Why the Netflix Stock Price Is Down Another 5% Today (Nasdaq: NFLX)

The Netflix stock price is down another 4.8% in early trading this morning (Friday) and has now dipped 13.3% since Aug. 6.

Yesterday, shares of Netflix Inc. (Nasdaq: NFLX) were down 7.8% as many tech stocks felt the heat of the market's sell-off. On Thursday, the Dow Jones Industrial Average fell more than 350 points, and the Nasdaq dropped 141 points.

NFLXMany media companies were crushed as well. Shares of Walt Disney Co. (NYSE: DIS) fell 6%, while Time Warner Inc. (NYSE: TWX) dropped 5%. CBS Corp. (NYSE: CBS) shares dropped 5.2% on Thursday.

But the Netflix stock price had the largest drop. NFLX shares were trading just above $106 at 10:00 a.m. Thursday.

Despite the dip, the Netflix stock price has still gained more than 119% in 2015. In the last three months, shares are up 20.1%. The Dow Jones has fallen 5.9% in 2015 and 8.3% in that time.

But even after this week's sell-off, Netflix stock is still one of the most overvalued stocks on the market.

Here's a look at some of the troubling figures...

Why the Netflix Stock Price Is Overvalued

Many investors look at NFLX stock as more affordable now because the company recently completed a 7-for-1 stock split. That brought share prices down from about $700 to roughly $100.

But it's important to remember that while the price of Netflix shares was lowered by the split, their value has remained the same.
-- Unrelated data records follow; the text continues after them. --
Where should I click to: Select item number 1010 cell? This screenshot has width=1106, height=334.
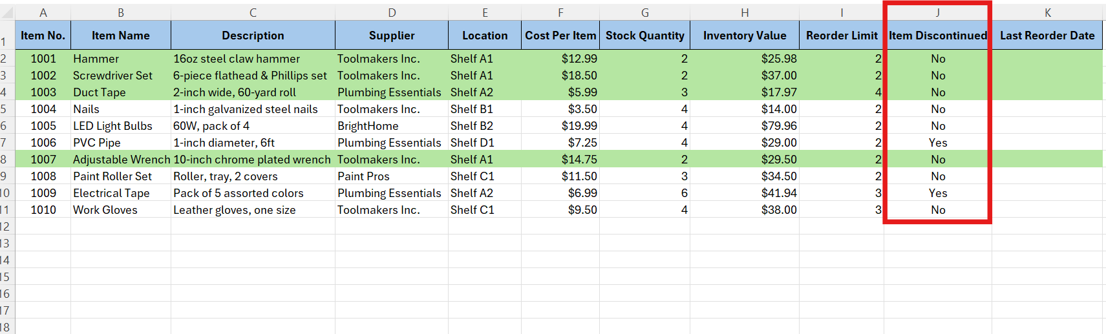pos(43,210)
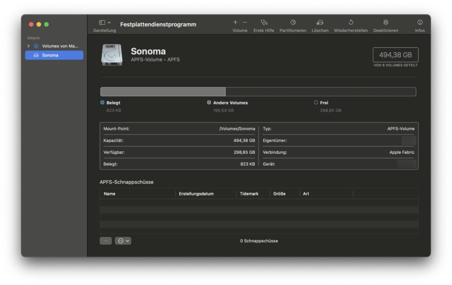
Task: Sort snapshots by Erstellungsdatum column
Action: [196, 194]
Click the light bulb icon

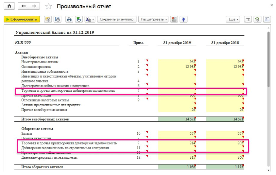click(184, 19)
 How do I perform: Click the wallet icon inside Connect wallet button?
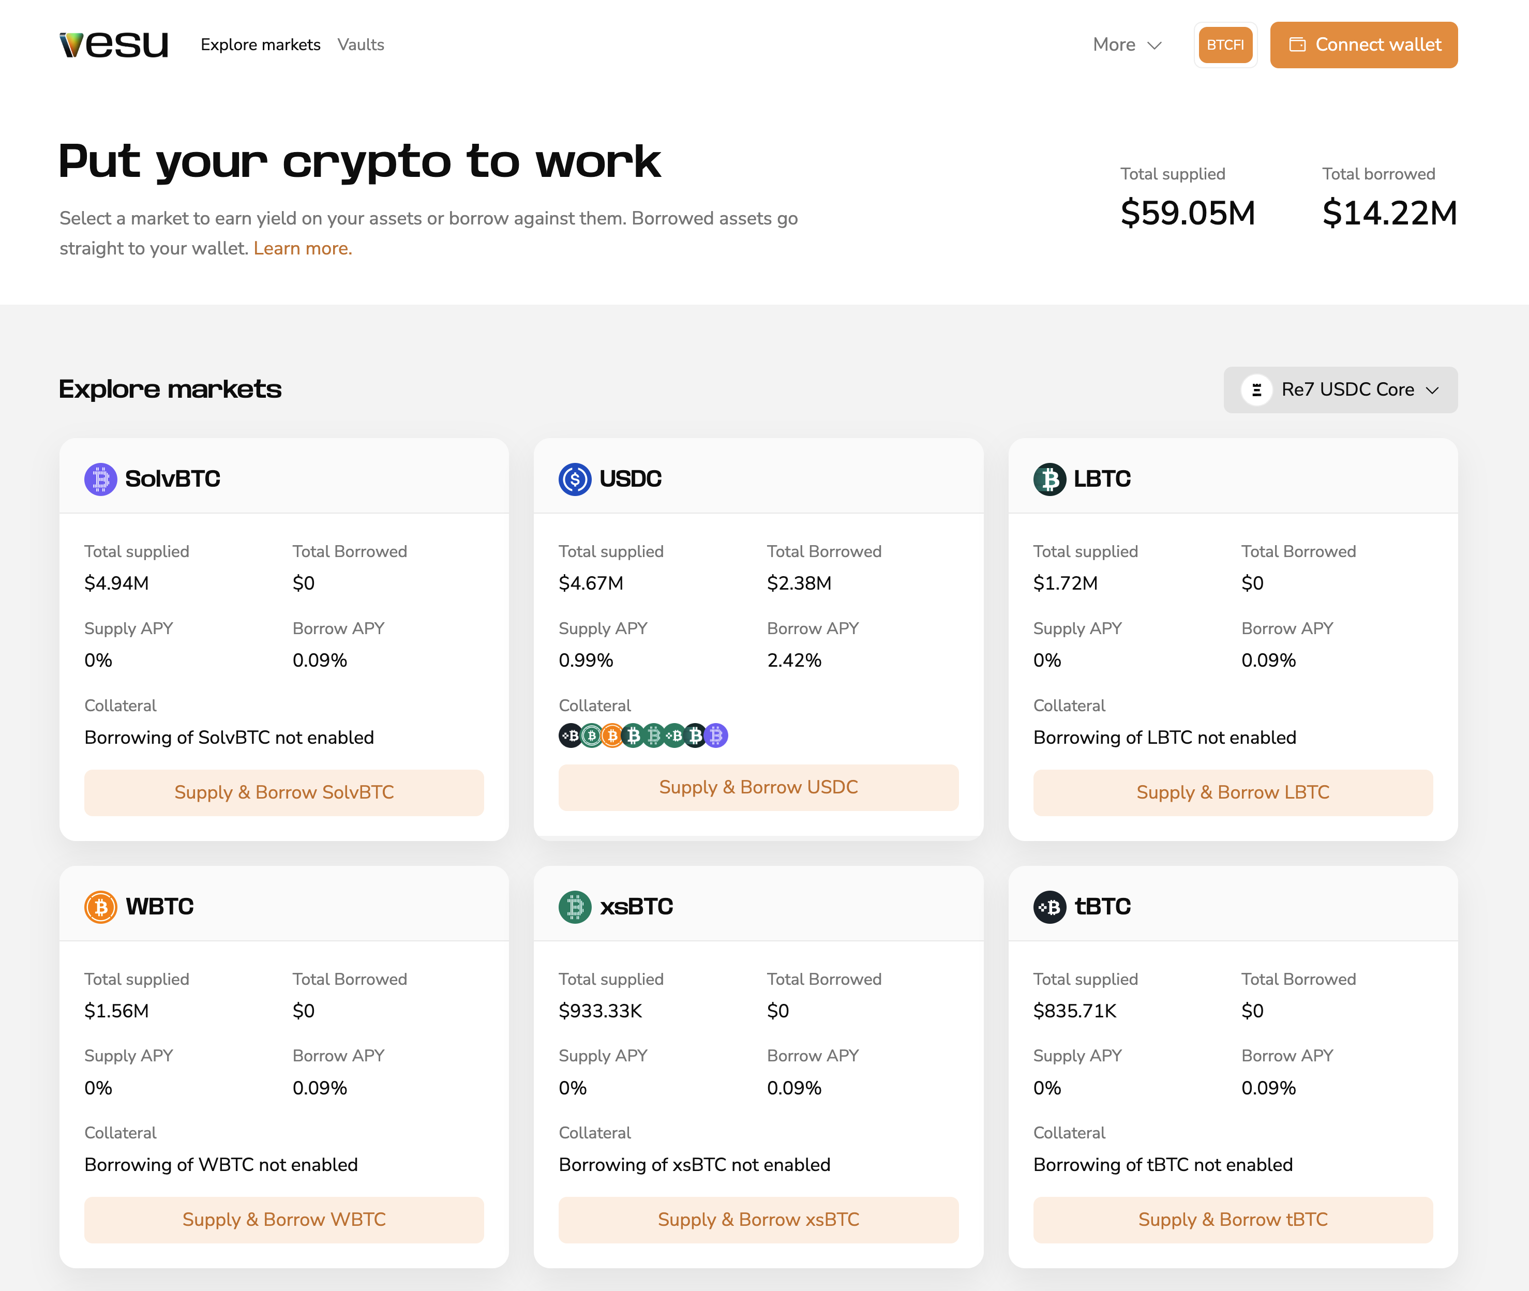click(1297, 45)
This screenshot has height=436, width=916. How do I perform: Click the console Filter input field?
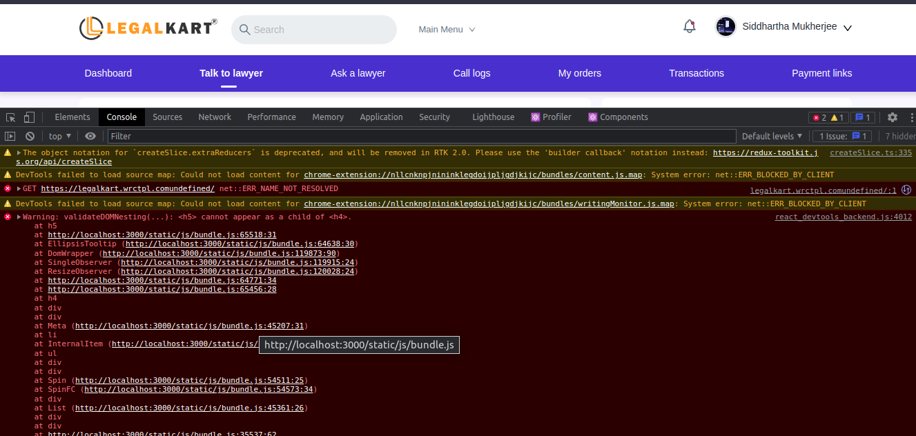coord(421,137)
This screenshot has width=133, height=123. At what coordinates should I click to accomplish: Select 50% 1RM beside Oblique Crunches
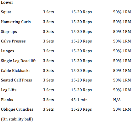coord(122,109)
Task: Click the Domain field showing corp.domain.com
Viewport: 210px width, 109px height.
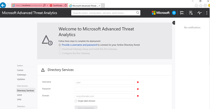Action: 104,96
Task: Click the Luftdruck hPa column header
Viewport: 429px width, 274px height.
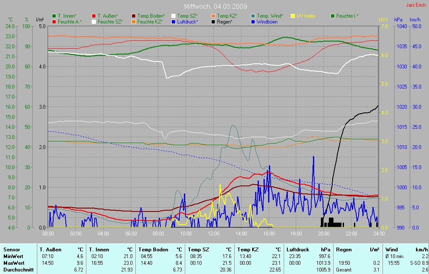Action: 308,249
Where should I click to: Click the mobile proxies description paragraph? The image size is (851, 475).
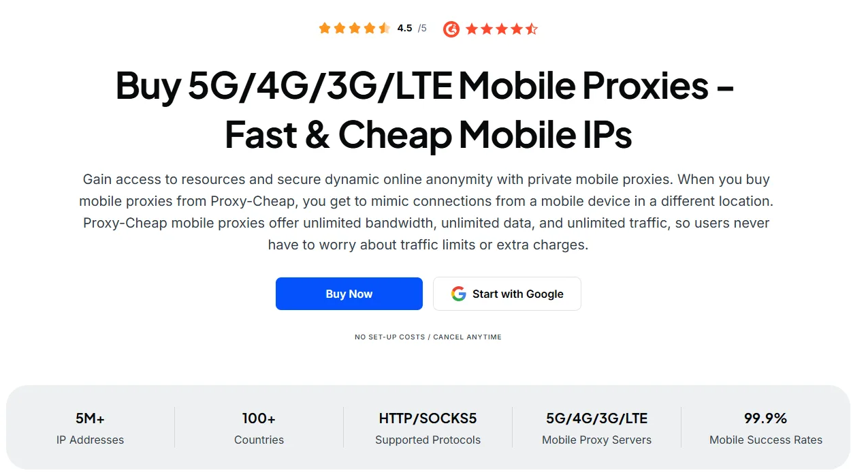[x=426, y=212]
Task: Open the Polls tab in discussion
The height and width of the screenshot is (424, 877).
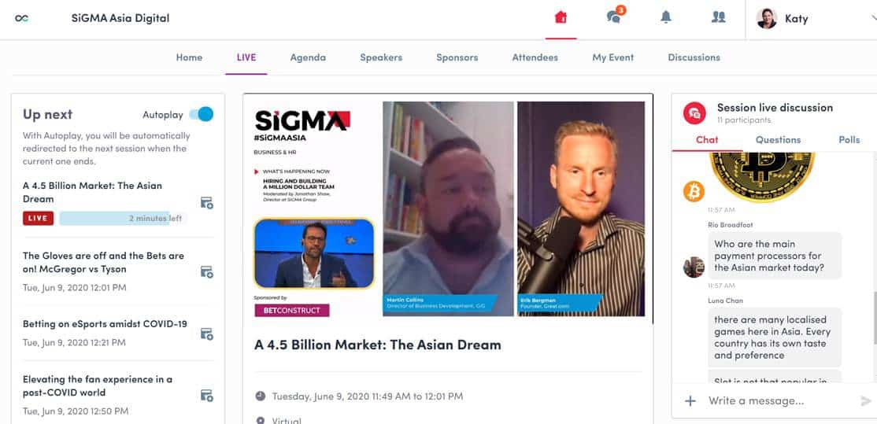Action: [x=849, y=140]
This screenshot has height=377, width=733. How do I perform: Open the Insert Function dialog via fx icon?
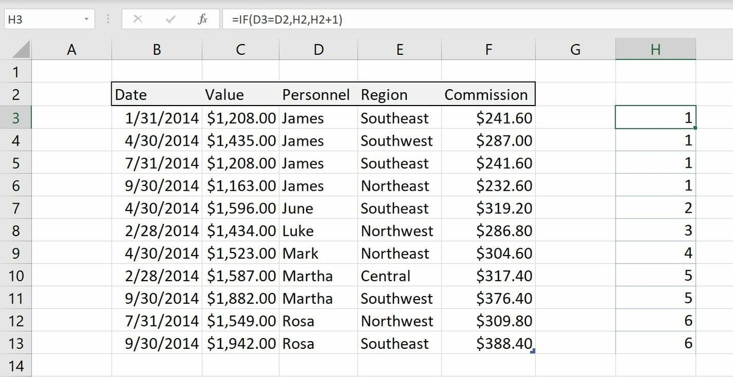pyautogui.click(x=203, y=18)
Right now, Netflix's trailing P/E ratio is 237, according to Yahoo! Finance. For comparison, Apple Inc. (Nasdaq: AAPL) has a P/E ratio of 12.7, and Microsoft Corp. (Nasdaq: MSFT) has a P/E ratio of 30.4.

Another good barometer for a stock's value is its price/earnings to growth (PEG) ratio. A PEG ratio of 1.0 is considered fair value for a company. Right now, Netflix has a PEG ratio of 23.4. That means it is heavily overvalued.